— Start of Supplied data —
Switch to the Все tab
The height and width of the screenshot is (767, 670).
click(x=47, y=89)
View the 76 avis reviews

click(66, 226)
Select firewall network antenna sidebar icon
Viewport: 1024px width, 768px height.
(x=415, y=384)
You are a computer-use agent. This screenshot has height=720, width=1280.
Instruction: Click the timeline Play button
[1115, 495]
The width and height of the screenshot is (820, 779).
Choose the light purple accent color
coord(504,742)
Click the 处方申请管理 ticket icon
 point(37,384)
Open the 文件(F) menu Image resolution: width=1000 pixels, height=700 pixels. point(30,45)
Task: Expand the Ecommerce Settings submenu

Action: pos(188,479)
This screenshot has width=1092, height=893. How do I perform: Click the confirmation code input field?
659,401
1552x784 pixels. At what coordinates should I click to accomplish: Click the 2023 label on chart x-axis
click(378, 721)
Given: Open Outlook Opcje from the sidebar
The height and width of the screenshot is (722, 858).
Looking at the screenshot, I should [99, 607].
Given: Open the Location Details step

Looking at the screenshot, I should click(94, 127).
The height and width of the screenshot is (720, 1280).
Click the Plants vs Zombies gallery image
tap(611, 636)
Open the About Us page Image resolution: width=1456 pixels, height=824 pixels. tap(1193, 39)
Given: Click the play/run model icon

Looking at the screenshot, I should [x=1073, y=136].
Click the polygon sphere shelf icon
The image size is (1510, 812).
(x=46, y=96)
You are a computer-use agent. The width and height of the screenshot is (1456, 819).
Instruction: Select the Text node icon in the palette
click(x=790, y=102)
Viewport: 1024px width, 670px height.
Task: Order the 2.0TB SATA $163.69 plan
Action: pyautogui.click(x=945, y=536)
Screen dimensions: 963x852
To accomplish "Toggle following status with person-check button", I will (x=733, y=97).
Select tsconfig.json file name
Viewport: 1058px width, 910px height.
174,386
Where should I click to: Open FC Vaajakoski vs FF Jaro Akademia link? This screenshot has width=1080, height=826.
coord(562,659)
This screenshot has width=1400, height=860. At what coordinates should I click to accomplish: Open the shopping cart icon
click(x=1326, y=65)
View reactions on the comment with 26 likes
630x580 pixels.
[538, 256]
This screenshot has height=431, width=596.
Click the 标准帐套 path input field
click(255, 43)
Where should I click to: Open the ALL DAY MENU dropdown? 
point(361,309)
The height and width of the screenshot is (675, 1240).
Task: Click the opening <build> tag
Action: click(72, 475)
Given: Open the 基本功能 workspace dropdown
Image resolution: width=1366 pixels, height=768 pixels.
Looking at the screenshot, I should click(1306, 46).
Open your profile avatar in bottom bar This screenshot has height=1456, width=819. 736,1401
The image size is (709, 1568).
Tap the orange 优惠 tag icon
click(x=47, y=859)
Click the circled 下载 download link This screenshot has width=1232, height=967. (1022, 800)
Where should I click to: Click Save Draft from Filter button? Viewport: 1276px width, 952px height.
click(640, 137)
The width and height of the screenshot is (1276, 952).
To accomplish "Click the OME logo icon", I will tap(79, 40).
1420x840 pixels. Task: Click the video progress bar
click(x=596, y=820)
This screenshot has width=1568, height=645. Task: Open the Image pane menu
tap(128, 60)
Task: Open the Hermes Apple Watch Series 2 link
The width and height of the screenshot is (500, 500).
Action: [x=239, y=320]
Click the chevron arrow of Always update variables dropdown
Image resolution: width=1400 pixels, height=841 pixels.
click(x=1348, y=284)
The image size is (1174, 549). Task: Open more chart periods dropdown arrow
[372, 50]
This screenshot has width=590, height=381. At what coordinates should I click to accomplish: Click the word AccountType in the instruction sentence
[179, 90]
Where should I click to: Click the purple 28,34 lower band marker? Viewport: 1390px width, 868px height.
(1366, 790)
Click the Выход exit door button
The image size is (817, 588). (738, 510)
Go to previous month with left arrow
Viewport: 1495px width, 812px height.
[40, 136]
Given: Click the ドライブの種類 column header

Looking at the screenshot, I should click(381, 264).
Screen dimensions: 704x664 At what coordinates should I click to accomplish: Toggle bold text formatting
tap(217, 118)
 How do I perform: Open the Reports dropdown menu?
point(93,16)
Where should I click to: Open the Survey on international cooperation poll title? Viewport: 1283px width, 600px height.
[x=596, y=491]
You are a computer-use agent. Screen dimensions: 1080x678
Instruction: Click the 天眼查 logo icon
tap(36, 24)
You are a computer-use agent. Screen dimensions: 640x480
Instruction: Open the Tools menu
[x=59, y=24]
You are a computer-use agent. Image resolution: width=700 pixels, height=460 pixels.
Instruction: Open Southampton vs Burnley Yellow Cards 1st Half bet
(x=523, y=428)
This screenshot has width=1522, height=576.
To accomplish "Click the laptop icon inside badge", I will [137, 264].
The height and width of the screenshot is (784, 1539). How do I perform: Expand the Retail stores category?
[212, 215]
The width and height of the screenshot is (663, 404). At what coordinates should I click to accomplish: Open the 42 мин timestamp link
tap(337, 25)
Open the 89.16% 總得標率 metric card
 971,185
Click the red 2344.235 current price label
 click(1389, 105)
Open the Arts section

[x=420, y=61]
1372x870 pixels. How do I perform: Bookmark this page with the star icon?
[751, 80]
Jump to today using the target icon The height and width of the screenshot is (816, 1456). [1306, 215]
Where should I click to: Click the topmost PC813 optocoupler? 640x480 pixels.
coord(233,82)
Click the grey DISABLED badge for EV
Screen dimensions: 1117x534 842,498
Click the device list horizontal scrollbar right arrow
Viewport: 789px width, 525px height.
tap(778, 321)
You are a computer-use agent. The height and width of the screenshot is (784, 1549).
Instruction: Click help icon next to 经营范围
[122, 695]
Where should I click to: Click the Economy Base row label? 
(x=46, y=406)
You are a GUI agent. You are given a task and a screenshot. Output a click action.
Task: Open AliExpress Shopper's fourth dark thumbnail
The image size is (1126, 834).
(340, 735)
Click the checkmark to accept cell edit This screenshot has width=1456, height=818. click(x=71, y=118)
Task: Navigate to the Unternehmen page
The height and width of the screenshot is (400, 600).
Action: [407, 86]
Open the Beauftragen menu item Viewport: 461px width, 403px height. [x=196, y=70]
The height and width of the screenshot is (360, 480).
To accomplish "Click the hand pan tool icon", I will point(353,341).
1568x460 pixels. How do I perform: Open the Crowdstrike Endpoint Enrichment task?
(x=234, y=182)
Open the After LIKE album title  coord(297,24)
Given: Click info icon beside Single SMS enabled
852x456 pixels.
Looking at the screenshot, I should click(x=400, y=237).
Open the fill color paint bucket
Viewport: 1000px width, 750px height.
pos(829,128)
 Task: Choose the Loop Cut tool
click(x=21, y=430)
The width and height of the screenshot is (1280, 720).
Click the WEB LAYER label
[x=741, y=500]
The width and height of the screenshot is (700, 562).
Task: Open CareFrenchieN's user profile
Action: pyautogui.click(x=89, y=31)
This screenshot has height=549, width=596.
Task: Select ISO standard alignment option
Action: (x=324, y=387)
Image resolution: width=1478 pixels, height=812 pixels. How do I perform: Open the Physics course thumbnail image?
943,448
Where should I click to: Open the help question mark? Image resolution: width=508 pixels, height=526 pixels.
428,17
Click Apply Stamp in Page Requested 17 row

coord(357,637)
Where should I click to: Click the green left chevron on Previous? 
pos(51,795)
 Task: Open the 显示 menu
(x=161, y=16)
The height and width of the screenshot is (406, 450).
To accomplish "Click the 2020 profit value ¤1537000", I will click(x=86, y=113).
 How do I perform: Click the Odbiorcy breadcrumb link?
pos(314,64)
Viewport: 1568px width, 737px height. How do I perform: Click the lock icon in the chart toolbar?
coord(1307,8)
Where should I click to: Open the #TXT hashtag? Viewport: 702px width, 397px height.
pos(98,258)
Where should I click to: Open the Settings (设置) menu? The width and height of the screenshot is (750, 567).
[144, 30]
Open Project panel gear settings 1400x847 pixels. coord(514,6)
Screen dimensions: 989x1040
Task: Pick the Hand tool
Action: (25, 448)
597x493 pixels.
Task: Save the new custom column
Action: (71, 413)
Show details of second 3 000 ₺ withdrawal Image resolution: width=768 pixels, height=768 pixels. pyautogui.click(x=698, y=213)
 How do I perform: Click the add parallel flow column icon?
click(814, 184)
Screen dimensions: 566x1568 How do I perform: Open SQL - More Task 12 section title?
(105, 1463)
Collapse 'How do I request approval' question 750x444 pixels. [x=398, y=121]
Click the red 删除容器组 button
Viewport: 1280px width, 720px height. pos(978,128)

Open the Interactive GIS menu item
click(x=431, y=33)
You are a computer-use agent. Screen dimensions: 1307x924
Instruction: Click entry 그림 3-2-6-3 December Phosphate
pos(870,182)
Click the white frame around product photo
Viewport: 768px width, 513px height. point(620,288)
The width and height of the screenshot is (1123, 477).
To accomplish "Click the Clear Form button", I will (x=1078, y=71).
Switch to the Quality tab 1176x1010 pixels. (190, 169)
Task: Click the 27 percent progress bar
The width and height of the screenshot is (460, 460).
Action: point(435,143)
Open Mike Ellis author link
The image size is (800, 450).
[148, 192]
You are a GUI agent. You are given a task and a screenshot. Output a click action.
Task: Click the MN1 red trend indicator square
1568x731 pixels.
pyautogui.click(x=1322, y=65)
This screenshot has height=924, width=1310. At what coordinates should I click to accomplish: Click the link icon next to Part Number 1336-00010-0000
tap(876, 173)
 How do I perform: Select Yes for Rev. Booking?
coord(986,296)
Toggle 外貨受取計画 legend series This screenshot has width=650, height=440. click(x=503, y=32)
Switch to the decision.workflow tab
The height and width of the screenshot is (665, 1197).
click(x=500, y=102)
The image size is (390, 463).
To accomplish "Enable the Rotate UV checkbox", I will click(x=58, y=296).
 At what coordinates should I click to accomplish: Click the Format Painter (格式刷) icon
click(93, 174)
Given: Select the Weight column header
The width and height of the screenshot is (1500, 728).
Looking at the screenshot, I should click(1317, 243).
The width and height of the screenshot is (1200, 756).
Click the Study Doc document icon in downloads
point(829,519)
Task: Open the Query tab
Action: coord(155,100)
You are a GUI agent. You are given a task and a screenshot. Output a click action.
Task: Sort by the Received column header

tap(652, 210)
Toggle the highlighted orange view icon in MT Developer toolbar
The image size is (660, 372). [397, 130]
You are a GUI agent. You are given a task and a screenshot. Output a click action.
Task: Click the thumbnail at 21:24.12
— End of Supplied data —
(Exercise brief)
Format the stretch from the start of the data through the line containing "(x=415, y=384)" as a numbered list, skipping blank lines.

(Result of the exercise)
1. Switch to the Все tab
2. The height and width of the screenshot is (767, 670).
3. click(x=47, y=89)
4. View the 76 avis reviews
5. click(66, 226)
6. Select firewall network antenna sidebar icon
7. Viewport: 1024px width, 768px height.
8. (x=415, y=384)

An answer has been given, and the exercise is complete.